年間120万人が携帯電話を解約、「純減」よりも深刻なNTTドコモの実情をまとめてみた


2013年夏モデルとして「ドコモのツートップ」を大々的に発売した翌月に純減を記録するなど、苦戦が続いているNTTドコモですが、実は純増数以上に深刻なのが「携帯電話ユーザーがどんどん減り続けている」という点。

なんと年間120万人というペースで減り続けており、その実情をまとめてみました。



◆過去1年間で純増120万、伸び続けるNTTドコモの契約数
BUZZAP編集部でTCA(一般社団法人 電気通信事業者協会)公式ページで公開されている、事業者別契約数をベースにNTTドコモの過去1年間(2012年7月~2013年6月)の契約者数増減を計算してみたところ、3度純減した月があったものの、同社はトータルで122万7500の純増を記録しています。

・2013年
6月(-5900)、5月(9万1800)、4月(1300)、3月(41万7400)、2月(14万3400)、1月(-1万2900)
・2012年
12月(23万5100)、11月(-4万800)、10月(7200)、9月(15万8600)、8月(8万1200)、7月(15万1100)

つまりNTTドコモは純減を記録した月があるとはいえ、契約数自体は伸びているわけです。

◆しかし「携帯電話」ユーザーは年間120万人のペースで減少
上記のデータだけ見ればそこまで苦戦していないのではないか……と思われるわけですが、問題なのはiモードやspモードといった「携帯電話」からインターネットに接続する「携帯IP接続サービス」の契約数。

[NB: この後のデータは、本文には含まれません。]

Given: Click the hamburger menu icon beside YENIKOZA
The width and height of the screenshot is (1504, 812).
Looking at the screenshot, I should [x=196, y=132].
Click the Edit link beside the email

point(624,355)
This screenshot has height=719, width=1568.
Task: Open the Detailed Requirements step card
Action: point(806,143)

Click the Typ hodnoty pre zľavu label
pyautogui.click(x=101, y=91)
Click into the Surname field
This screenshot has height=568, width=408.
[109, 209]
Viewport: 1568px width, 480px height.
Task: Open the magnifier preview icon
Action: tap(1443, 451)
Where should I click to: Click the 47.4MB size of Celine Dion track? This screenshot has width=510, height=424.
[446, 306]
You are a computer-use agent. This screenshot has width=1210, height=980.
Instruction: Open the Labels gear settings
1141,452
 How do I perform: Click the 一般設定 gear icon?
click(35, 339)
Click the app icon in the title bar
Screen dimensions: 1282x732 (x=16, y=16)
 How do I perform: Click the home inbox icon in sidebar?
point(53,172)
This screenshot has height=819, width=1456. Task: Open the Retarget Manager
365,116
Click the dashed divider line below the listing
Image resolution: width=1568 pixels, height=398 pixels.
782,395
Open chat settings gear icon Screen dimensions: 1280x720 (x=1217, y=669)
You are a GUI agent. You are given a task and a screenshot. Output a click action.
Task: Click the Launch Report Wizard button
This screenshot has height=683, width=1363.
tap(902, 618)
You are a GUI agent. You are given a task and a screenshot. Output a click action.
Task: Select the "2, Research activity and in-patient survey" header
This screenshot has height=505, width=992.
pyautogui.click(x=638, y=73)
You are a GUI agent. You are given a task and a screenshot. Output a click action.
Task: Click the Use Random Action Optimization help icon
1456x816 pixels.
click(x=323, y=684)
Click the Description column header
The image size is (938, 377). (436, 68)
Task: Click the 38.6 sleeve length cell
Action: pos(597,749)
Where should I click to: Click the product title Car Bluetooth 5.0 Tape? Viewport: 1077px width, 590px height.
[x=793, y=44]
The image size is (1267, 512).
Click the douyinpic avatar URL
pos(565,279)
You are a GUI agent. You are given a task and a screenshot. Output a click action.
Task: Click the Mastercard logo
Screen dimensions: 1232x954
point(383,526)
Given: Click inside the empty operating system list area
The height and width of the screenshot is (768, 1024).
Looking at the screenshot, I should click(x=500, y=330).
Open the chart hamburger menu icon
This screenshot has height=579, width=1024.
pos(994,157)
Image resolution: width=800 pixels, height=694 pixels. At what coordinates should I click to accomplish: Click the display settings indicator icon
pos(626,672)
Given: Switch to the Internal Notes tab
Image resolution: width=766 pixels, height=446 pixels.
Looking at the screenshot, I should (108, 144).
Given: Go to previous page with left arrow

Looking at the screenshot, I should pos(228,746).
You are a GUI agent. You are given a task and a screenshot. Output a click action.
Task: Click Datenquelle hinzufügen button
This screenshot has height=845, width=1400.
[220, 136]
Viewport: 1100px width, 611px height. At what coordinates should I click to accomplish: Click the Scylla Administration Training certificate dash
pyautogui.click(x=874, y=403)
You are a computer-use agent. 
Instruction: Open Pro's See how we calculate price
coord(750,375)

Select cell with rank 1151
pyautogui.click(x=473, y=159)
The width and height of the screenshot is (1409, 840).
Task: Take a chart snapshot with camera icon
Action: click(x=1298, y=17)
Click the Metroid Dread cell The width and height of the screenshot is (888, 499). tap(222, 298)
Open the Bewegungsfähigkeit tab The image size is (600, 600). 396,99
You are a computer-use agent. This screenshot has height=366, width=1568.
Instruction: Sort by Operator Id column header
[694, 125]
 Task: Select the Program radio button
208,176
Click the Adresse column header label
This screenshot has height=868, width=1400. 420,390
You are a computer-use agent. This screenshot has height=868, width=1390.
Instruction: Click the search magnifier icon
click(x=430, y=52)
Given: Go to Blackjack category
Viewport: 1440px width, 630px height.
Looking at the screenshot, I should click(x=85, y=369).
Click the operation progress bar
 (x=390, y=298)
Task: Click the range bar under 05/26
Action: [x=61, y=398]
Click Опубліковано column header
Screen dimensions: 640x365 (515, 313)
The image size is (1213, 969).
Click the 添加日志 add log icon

これはフィーチャーフォン(ガラケー)やスマートフォンといった携帯電話ユーザー自体の増減を示すものですが、ほぼ毎月のように減少が続き、過去1年間で119万5300契約のマイナスに。

・2013年
6月(-15万800)、5月(-11万6500)、4月(-9万5100)、3月(7万6700)、2月(-4万9500)、1月(-15万7000)
・2012年
12月(-10万5000)、11月(-22万2500)、10月(-21万4800)、9月(-9万9600)、8月(-2万9800)、7月(-3万1400)

◆いったい何が穴を埋めているのか
つまりNTTドコモは年間120万の契約数を増やしている一方で、年間120万の「携帯電話」ユーザーを失っており、トータルで240万契約にもおよぶその差は「携帯電話以外のもの」で埋められていることになるわけですが、いったい何が穴埋めをしているのかを考えてみました。

・キッズケータイ
まず最初に挙げられるものが「キッズケータイ」のようなiモード非対応端末。スマートフォンなどとのセット販売が行われているものの、契約してもIP接続サービスの契約数は伸びません。

・フォトフレームなどの通信モジュール
通信機能付きフォトフレームや自動販売機の在庫・売上管理、ガスや水道のメーターなどに採用されている「通信モジュール」は過去1年間で66万4300の純増を記録。実にNTTドコモの年間純増数(122万7500)の半分は通信モジュールで占められているわけです。

・MVNOへの回線提供
そして最後に挙げられるのが「ワンコインSIM」「980円SIM」などに代表される、ドコモ回線を利用したMVNO(仮想移動体通信事業者)による通信サービス。NTTドコモはMVNOでの純増を関東甲信越地方として一括カウントしていますが、同地方では1年間に114万7200契約の純増を記録しています。

iPhone 5登場で他社への流出が相次ぎ、過去最悪の純減を記録した2012年11月度。各地域が純減する中、関東甲信越地方のみが純増している点に注目。

ちなみに関西地方の過去1年間の純増数はマイナス6万2600で東海地方はプラス1万9100。他の三大都市圏が非常に厳しい数字であることを考えると、関東甲信越の異様とも言える伸びはMVNOへの回線提供によるものと容易に想像できます。

◆純粋な「携帯電話」ユーザーの減少は危険
このように携帯電話ユーザーが毎月10万人のペースで減る一方で、iモードやspモード非対応端末や通信モジュール、MVNOへの回線提供が契約数を稼ぐ形となっているNTTドコモ。

トータルの契約数自体は増加しているため、表向きは問題無いように思われますが、月数千円の定額パケット通信や音声通話を利用してくれる、携帯電話会社にとって「うまみのある」携帯電話ユーザーが減り、代わりに単価の低いサービスの契約が増えている現状は、決して楽観できる話ではありません。

また、NTTドコモは各種通信サービスに加え、「dマーケット」のようなコンテンツ配信サービスなどで収益を拡大することを目指していますが、携帯電話ユーザー自体が減ってしまっては、その目論見自体も台無しになりかねないため、現状を打破する「次の一手」が待たれます。